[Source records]
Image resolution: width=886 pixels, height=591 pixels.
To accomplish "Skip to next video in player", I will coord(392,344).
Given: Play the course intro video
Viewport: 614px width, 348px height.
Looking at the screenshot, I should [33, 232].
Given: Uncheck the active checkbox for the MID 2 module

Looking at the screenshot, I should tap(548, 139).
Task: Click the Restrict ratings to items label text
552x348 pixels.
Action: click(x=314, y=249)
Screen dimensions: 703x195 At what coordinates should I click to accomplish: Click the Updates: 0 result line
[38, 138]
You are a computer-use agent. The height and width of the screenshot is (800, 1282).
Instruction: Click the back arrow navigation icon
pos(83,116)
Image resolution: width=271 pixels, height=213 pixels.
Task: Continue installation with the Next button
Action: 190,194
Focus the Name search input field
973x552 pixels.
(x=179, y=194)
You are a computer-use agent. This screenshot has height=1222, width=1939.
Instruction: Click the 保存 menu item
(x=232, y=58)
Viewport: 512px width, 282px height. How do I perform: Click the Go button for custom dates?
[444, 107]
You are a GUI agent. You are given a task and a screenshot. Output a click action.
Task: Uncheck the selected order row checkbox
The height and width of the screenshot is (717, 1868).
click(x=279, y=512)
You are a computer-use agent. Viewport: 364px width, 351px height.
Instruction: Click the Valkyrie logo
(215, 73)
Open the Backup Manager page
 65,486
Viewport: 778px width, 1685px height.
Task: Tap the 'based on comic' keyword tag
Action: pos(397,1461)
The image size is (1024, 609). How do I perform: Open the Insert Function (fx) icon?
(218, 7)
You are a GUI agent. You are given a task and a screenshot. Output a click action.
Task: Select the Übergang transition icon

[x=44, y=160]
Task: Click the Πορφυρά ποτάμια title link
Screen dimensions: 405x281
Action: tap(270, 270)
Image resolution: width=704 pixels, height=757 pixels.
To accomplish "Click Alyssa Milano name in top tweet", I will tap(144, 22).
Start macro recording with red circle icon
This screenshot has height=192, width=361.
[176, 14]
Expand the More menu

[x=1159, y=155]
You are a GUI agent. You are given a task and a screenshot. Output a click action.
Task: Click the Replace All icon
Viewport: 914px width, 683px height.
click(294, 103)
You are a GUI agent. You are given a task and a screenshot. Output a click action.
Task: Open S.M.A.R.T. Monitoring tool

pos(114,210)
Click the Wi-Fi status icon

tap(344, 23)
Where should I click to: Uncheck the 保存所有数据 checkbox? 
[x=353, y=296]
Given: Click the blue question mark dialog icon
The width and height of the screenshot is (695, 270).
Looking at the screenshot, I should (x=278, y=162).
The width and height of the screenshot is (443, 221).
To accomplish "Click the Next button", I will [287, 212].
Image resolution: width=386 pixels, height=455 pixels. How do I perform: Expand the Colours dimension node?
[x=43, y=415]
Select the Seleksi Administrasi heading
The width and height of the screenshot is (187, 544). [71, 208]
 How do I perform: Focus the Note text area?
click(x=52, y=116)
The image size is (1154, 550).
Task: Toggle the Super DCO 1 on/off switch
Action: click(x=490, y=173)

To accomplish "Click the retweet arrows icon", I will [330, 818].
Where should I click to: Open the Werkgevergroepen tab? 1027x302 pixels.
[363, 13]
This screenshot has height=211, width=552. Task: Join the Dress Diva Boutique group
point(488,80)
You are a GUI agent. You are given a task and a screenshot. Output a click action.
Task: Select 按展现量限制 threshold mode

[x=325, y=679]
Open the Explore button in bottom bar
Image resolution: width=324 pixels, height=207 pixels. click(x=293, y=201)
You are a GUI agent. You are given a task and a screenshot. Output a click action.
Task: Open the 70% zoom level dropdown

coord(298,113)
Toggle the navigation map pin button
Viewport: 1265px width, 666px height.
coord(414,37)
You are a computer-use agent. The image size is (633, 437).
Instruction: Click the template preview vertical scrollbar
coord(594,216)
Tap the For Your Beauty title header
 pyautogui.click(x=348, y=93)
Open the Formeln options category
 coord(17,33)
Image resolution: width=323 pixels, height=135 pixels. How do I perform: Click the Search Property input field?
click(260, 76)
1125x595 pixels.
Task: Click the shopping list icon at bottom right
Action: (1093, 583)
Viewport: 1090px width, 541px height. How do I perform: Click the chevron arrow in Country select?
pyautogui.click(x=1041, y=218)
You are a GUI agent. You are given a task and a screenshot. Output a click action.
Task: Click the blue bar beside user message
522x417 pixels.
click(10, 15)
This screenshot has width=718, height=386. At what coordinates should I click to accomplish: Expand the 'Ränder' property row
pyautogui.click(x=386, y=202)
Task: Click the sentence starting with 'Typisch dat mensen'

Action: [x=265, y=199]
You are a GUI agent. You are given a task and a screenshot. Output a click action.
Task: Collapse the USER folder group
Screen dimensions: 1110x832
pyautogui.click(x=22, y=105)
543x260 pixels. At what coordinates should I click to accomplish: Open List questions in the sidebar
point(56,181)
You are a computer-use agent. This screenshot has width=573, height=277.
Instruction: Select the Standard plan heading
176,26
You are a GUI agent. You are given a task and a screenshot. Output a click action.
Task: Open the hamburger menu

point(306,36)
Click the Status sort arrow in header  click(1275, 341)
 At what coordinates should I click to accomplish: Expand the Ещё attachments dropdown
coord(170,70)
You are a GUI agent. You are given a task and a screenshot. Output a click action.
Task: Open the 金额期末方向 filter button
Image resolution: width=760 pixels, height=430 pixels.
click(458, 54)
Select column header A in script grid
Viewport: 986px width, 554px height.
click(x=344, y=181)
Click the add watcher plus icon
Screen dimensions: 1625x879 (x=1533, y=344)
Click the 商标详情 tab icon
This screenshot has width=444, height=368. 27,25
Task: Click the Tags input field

= What you will do =
Could you edit the items above so that every "Instruction" becomes "Command", with nothing else changed?

= Task response =
Image resolution: width=886 pixels, height=591 pixels.
To accomplish "Skip to next video in player", I will coord(392,344).
Given: Play the course intro video
Viewport: 614px width, 348px height.
Looking at the screenshot, I should [33, 232].
Given: Uncheck the active checkbox for the MID 2 module

Looking at the screenshot, I should tap(548, 139).
Task: Click the Restrict ratings to items label text
552x348 pixels.
Action: click(x=314, y=249)
Screen dimensions: 703x195 At what coordinates should I click to accomplish: Click the Updates: 0 result line
[38, 138]
You are a computer-use agent. The height and width of the screenshot is (800, 1282).
Command: Click the back arrow navigation icon
pos(83,116)
Image resolution: width=271 pixels, height=213 pixels.
Task: Continue installation with the Next button
Action: 190,194
Focus the Name search input field
973x552 pixels.
(x=179, y=194)
You are a computer-use agent. This screenshot has height=1222, width=1939.
Command: Click the 保存 menu item
(x=232, y=58)
Viewport: 512px width, 282px height. How do I perform: Click the Go button for custom dates?
[444, 107]
You are a GUI agent. You are given a task and a screenshot. Output a click action.
Task: Uncheck the selected order row checkbox
The height and width of the screenshot is (717, 1868).
click(x=279, y=512)
You are a computer-use agent. Viewport: 364px width, 351px height.
Command: Click the Valkyrie logo
(215, 73)
Open the Backup Manager page
 65,486
Viewport: 778px width, 1685px height.
Task: Tap the 'based on comic' keyword tag
Action: pos(397,1461)
The image size is (1024, 609). How do I perform: Open the Insert Function (fx) icon?
(218, 7)
You are a GUI agent. You are given a task and a screenshot. Output a click action.
Task: Select the Übergang transition icon

[x=44, y=160]
Task: Click the Πορφυρά ποτάμια title link
Screen dimensions: 405x281
Action: tap(270, 270)
Image resolution: width=704 pixels, height=757 pixels.
To accomplish "Click Alyssa Milano name in top tweet", I will tap(144, 22).
Start macro recording with red circle icon
This screenshot has height=192, width=361.
[176, 14]
Expand the More menu

[x=1159, y=155]
You are a GUI agent. You are given a task and a screenshot. Output a click action.
Task: Click the Replace All icon
Viewport: 914px width, 683px height.
click(294, 103)
You are a GUI agent. You are given a task and a screenshot. Output a click action.
Task: Open S.M.A.R.T. Monitoring tool

pos(114,210)
Click the Wi-Fi status icon

tap(344, 23)
Where should I click to: Uncheck the 保存所有数据 checkbox? 
[x=353, y=296]
Given: Click the blue question mark dialog icon
The width and height of the screenshot is (695, 270).
Looking at the screenshot, I should (x=278, y=162).
The width and height of the screenshot is (443, 221).
To accomplish "Click the Next button", I will [287, 212].
Image resolution: width=386 pixels, height=455 pixels. How do I perform: Expand the Colours dimension node?
[x=43, y=415]
Select the Seleksi Administrasi heading
The width and height of the screenshot is (187, 544). [71, 208]
 How do I perform: Focus the Note text area?
click(x=52, y=116)
The image size is (1154, 550).
Task: Toggle the Super DCO 1 on/off switch
Action: click(x=490, y=173)

To accomplish "Click the retweet arrows icon", I will [330, 818].
Where should I click to: Open the Werkgevergroepen tab? 1027x302 pixels.
[363, 13]
This screenshot has height=211, width=552. Task: Join the Dress Diva Boutique group
point(488,80)
You are a GUI agent. You are given a task and a screenshot. Output a click action.
Task: Select 按展现量限制 threshold mode

[x=325, y=679]
Open the Explore button in bottom bar
Image resolution: width=324 pixels, height=207 pixels. click(x=293, y=201)
You are a GUI agent. You are given a task and a screenshot. Output a click action.
Task: Open the 70% zoom level dropdown

coord(298,113)
Toggle the navigation map pin button
Viewport: 1265px width, 666px height.
coord(414,37)
You are a computer-use agent. The image size is (633, 437).
Command: Click the template preview vertical scrollbar
coord(594,216)
Tap the For Your Beauty title header
 pyautogui.click(x=348, y=93)
Open the Formeln options category
 coord(17,33)
Image resolution: width=323 pixels, height=135 pixels. How do I perform: Click the Search Property input field?
click(260, 76)
1125x595 pixels.
Task: Click the shopping list icon at bottom right
Action: (1093, 583)
Viewport: 1090px width, 541px height. How do I perform: Click the chevron arrow in Country select?
pyautogui.click(x=1041, y=218)
You are a GUI agent. You are given a task and a screenshot. Output a click action.
Task: Click the blue bar beside user message
522x417 pixels.
click(10, 15)
This screenshot has width=718, height=386. At what coordinates should I click to accomplish: Expand the 'Ränder' property row
pyautogui.click(x=386, y=202)
Task: Click the sentence starting with 'Typisch dat mensen'

Action: [x=265, y=199]
You are a GUI agent. You are given a task and a screenshot. Output a click action.
Task: Collapse the USER folder group
Screen dimensions: 1110x832
pyautogui.click(x=22, y=105)
543x260 pixels. At what coordinates should I click to accomplish: Open List questions in the sidebar
point(56,181)
You are a computer-use agent. This screenshot has width=573, height=277.
Command: Select the Standard plan heading
176,26
You are a GUI agent. You are given a task and a screenshot. Output a click action.
Task: Open the hamburger menu

point(306,36)
Click the Status sort arrow in header  click(1275, 341)
 At what coordinates should I click to accomplish: Expand the Ещё attachments dropdown
coord(170,70)
You are a GUI agent. You are given a task and a screenshot. Output a click action.
Task: Open the 金额期末方向 filter button
Image resolution: width=760 pixels, height=430 pixels.
click(458, 54)
Select column header A in script grid
Viewport: 986px width, 554px height.
click(x=344, y=181)
Click the add watcher plus icon
Screen dimensions: 1625x879 (x=1533, y=344)
Click the 商标详情 tab icon
This screenshot has width=444, height=368. 27,25
Task: Click the Tags input field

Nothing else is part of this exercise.